Colmar: Triste experiencia en el diaconado para una mujer de 98 años

Aunque el Diaconado de Colmar recibió la máxima calificación (con distinción) durante la visita de expertos de la Alta Autoridad Sanitaria, esto no representa una protección integral contra sorpresas desagradables. «Cuando leí en el artículo que se había tenido especialmente en cuenta la experiencia del paciente en la calificación, no pude evitar reaccionar», afirma Marie-Claude Gully.
Porque esta habitante de Turckheim no está nada satisfecha con la experiencia vivida durante el tiempo que su madre de 98 años pasó en el servicio del Diaconado de Colmar, del 5 de enero a mediados de febrero.
Escribí una carta a la gerencia el 26 de abril, sin obtener respuesta, y luego una segunda a principios de julio con copia a la ARS. La gerencia me contactó para informarme que investigarían mis quejas. A principios de agosto, Marie-Claude Gully finalmente consiguió una cita con el Diaconado, el 17 de septiembre, para hablar sobre su desafortunada experiencia de principios de año.

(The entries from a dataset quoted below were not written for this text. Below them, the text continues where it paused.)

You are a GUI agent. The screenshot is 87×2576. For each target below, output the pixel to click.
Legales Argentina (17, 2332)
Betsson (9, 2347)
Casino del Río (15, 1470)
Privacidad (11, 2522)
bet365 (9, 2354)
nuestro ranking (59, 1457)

La historia comienza de forma bastante normal: una caída en casa, un traumatismo craneoencefálico, una estancia en urgencias y, finalmente, un traslado al Diaconado el 5 de enero para recibir atención y rehabilitación. A esto le siguió una pérdida de autonomía y, finalmente, un traslado a una residencia de ancianos en Turckheim, donde reside ahora su madre. «Pero esta historia en el Diaconado me enseñó una lección: no pienso rendirme más», dice Marie-Claude, quien ya no teme que la vean como «la alborotadora de turno».
Sobre todo, quiere evitar que su madre reviva lo que vivió en el Diaconado: «Mi madre solo se duchó dos veces en seis semanas en su casa. Un sábado, me dijo que le picaba la cabeza y noté que tenía piojos. ¡Imagínense! ¡Piojos en el hospital! Tuvimos que esperar hasta el lunes, cuando regresó el médico, para que le lavaran el pelo. Ocho días después, seguían sin lavarle el pelo. Tenía liendres. Tardaron dos semanas en erradicar tanto los piojos como las liendres».
Durante sus visitas, la residente de Turckheim también notó que su madre nunca estaba vestida, a pesar de que su hija le traía ropa limpia: «La dejaban sentada frente a la ventana en un sillón, con una bata de hospital abierta por detrás. Se quejaba del frío. Le traje una manta, pero la siguiente vez ya no estaba».
Un domingo por la tarde, Marie-Claude se dio cuenta de que su madre «se había acostado a las cuatro de la tarde, sin dentadura postiza. Ni siquiera sé cómo habría podido cenar si no hubiéramos estado allí».
Marie-Claude entiende que la mayoría de los problemas encontrados están, sin duda, relacionados con la falta de recursos humanos. Pero lamenta la mala comunicación con el equipo sanitario, «a quienes nunca pude ver durante mis visitas para informarles sobre problemas. La única persona con la que tuve un trato agradable fue una pequeña señora extranjera encargada de la limpieza, que tenía que limpiar dos plantas ella sola».
Sobre todo, no se resigna ante lo que describe como una falta de respeto: «Mi madre tiene 98 años, siempre ha trabajado, crio a siete hijos y perdió a su marido a los 50. Verla tratada así es realmente triste». Así que, tres veces por semana, va a Turckheim para comprobar que la estén lavando y dándole suficiente de beber. Últimamente le cuesta mantenerse de buen humor: «Pregunta cuándo la va a llamar para que suba. Creo que se está rindiendo».